*Exercises to complete*:
a: In the article about the Arizona temporary nurse pay settlement, which section of the Sherman Act did the government allege was violated?
b: Pick up the article on the Arizona temporary nurse pay settlement after its final sentence and carry it forward.

*Extract provided*:
+++++
An antitrust class action over pay for temporary nurses in Arizona has settled for $22 million.
The case, brought by co-lead class counsel David Balto, a Washington D.C.-based solo practitioner, and David Sorenson of Berger & Montague in Philadelphia, stemmed from a 2007 complaint by the Justice Department.
The government alleged that Arizona Hospital and Healthcare Association and its subsidiary the AzHHA Service Corp. violated Section 1 of the Sherman Act by setting uniform billing rates for temporary nurses – in effect forming a buyer’s cartel to set monopoly prices.
As a result, prevailing wages for temporary nurses were decreased below competitive levels, the government alleged.
That case settled in less than four months, and the defendants agreed to stop setting billing rates – but no monetary penalties were assessed, nor did the government go after the individual hospitals that used the nurses.
The follow-on class action, brought in Arizona federal court, named dozens of hospitals as co-defendants.
+++++
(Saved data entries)
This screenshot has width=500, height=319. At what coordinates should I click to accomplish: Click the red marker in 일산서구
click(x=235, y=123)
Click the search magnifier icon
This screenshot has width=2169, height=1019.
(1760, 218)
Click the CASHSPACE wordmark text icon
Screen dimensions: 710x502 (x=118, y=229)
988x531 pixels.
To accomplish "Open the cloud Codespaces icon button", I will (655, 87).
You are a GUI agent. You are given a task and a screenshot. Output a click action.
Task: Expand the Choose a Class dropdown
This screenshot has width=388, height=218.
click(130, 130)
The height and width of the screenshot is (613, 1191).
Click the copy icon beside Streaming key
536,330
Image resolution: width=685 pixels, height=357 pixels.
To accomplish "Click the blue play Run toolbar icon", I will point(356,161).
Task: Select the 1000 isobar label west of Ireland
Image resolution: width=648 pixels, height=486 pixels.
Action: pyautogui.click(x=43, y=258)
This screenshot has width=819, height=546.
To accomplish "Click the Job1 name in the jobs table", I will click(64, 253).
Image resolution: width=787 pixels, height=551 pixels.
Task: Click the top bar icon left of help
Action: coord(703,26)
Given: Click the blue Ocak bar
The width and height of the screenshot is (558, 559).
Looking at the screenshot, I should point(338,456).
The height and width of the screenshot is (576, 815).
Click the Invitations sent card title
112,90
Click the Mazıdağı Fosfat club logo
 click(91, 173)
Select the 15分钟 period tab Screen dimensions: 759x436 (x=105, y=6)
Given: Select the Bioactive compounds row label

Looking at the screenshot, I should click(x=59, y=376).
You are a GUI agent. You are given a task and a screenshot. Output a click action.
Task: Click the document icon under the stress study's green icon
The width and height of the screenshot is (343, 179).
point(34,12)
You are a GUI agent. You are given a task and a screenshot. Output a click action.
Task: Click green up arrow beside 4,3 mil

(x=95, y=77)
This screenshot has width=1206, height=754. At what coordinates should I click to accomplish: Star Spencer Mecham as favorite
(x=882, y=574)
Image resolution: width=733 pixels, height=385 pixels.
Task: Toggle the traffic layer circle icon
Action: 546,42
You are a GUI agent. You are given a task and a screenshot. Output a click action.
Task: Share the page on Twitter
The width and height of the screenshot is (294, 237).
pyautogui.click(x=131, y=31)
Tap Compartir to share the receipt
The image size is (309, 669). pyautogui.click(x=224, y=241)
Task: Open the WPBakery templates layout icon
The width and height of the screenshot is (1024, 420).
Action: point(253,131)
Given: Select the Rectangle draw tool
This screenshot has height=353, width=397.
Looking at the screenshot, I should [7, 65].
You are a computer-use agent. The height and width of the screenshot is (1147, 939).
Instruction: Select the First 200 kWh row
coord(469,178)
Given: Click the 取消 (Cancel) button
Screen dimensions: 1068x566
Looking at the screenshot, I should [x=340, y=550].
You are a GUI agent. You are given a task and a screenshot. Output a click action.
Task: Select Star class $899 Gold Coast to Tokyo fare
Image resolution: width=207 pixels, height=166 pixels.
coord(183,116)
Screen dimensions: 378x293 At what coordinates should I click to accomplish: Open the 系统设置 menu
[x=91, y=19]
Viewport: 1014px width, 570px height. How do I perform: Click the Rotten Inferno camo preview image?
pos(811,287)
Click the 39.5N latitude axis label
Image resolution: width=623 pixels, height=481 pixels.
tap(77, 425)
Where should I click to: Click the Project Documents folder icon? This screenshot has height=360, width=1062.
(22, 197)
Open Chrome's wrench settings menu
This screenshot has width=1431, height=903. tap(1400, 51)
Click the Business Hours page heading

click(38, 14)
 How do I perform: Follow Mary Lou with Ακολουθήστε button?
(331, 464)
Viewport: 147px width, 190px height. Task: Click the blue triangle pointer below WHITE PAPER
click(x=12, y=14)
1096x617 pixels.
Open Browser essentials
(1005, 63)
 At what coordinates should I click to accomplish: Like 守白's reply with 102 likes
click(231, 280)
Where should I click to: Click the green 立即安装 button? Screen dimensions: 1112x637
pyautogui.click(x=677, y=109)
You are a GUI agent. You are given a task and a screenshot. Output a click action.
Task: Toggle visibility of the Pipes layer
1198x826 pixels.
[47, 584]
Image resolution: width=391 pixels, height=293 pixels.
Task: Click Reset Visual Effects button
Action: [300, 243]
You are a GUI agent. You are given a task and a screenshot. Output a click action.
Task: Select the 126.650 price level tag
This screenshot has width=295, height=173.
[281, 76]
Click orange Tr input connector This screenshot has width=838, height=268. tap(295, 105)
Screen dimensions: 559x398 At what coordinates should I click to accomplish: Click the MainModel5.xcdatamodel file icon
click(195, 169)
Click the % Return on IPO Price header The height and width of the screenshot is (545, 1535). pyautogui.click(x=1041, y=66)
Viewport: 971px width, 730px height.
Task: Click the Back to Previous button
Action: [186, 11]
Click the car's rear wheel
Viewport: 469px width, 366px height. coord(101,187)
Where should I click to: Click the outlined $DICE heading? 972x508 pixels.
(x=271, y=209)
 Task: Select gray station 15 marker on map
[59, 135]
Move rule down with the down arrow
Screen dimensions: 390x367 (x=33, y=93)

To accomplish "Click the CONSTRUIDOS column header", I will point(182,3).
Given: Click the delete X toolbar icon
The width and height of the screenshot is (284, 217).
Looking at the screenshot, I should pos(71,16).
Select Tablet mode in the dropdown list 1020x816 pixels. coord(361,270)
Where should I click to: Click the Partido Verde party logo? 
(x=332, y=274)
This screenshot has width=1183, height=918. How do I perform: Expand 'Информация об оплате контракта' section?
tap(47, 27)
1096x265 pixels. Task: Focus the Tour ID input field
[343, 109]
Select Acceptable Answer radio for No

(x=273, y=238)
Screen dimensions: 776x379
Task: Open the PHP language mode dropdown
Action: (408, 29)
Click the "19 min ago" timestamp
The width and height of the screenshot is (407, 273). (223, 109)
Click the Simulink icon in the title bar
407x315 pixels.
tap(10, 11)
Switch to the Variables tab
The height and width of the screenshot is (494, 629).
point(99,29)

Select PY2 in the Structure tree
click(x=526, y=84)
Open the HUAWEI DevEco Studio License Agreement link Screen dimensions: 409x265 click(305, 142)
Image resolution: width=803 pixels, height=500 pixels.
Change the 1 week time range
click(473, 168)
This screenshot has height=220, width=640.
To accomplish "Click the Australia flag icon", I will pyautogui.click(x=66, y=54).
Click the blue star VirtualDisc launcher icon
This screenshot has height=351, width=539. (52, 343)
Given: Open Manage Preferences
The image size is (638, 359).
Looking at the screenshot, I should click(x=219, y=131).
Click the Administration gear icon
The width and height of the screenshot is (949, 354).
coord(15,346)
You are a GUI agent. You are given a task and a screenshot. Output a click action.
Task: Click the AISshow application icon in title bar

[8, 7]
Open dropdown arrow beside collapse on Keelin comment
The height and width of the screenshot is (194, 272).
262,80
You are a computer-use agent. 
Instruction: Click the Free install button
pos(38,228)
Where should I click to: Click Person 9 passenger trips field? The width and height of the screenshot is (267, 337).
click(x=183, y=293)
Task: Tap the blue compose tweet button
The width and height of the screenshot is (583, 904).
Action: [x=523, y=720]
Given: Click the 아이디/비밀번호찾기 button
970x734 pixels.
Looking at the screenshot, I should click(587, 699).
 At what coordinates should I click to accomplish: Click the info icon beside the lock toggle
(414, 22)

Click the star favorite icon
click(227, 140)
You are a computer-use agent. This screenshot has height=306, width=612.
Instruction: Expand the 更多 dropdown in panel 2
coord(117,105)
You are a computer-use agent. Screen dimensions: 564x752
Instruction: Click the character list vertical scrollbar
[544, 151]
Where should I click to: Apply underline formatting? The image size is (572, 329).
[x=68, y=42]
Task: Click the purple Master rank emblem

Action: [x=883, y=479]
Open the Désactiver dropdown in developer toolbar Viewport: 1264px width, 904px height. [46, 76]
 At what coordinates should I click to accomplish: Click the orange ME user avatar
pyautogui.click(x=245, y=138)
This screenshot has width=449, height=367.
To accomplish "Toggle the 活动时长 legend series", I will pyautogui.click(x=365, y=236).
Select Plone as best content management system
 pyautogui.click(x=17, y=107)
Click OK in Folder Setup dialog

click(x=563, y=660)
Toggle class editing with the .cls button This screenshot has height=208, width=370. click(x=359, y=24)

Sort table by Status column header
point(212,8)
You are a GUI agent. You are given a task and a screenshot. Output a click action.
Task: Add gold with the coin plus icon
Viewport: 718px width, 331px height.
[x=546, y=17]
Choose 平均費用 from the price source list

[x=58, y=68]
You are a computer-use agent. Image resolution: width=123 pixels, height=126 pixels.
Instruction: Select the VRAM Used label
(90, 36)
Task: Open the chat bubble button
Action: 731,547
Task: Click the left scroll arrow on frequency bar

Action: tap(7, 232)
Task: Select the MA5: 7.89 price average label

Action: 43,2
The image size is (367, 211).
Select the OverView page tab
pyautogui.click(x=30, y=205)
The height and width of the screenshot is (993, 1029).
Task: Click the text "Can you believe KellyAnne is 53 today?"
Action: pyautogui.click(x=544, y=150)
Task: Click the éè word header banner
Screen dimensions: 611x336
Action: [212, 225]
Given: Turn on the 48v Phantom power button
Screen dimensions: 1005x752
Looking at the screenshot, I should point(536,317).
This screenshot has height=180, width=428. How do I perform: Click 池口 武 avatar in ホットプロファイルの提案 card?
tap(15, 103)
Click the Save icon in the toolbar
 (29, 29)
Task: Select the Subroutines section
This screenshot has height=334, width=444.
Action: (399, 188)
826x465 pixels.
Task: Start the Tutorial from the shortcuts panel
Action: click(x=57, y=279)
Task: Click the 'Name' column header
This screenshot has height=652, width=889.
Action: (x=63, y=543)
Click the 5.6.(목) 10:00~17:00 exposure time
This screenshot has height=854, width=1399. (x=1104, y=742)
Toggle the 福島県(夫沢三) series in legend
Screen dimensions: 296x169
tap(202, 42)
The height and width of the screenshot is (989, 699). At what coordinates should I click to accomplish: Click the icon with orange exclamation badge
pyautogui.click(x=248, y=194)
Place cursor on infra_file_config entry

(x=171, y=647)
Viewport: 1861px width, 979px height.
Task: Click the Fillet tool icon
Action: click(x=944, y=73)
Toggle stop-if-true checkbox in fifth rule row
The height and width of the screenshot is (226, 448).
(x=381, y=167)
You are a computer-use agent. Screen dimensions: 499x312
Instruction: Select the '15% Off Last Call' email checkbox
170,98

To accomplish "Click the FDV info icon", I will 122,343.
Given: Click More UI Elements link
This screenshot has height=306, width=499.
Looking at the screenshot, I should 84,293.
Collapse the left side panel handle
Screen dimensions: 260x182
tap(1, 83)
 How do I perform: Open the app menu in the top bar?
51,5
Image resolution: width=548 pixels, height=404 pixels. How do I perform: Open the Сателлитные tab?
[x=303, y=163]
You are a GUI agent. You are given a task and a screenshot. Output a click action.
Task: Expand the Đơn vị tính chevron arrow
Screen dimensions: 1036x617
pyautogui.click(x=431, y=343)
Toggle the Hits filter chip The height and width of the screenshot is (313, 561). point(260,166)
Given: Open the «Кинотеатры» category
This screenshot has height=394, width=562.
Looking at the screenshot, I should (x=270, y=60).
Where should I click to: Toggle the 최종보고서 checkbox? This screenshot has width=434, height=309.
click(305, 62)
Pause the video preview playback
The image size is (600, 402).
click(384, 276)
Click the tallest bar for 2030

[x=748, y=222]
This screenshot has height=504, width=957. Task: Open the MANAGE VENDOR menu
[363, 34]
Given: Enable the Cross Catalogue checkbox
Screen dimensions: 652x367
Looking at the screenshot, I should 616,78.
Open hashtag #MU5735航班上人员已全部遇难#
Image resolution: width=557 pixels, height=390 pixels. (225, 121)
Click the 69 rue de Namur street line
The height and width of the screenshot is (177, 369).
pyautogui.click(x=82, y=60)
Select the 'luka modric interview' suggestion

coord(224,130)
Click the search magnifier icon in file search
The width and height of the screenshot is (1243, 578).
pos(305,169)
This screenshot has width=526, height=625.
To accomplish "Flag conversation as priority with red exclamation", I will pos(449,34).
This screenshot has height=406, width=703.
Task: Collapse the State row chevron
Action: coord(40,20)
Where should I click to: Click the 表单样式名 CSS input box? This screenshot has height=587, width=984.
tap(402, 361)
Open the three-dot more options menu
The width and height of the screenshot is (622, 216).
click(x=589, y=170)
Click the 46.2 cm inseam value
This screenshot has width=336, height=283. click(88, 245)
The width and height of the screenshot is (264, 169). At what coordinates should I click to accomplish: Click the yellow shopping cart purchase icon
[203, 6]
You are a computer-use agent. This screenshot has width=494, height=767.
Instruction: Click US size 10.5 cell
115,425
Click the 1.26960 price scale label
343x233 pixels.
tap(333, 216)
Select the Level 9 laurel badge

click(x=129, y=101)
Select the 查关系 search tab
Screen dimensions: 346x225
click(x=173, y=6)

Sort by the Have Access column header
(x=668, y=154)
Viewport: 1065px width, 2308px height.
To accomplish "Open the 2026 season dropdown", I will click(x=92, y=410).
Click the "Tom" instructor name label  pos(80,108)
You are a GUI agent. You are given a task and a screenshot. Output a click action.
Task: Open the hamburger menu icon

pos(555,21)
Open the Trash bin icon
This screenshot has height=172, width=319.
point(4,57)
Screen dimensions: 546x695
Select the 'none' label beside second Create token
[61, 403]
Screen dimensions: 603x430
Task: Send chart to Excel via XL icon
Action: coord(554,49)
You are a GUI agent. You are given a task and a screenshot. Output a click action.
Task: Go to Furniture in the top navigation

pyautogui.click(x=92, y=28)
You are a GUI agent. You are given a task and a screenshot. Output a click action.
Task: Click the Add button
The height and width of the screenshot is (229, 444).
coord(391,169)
+++++
*Answers in order*:
a: Section 1 of the Sherman Act.

b:
The final settlement, approved on Friday, includes more than $5 million in attorneys fees. In addition to lead counsel Balto and Sorenson, Mark Samson of Keller Rohrback and Allen Grunes of Brownstein Hyatt Farber Schrek were named class counsel.
Judge Susan Bolton described the case as “highly complex, expensive and time consuming” and wrote that the settlement was “fair, adequate and reasonable in all aspects.”
The settlement “demonstrates the importance of the antitrust laws in all healthcare markets,” Balto said. “Antitrust not only protects consumers in assuring competitive prices, but it also prevents anticompetitive practices that harm workers or other service providers such as nurses. The settlement protects nurses in being able to secure fair and competitive compensation."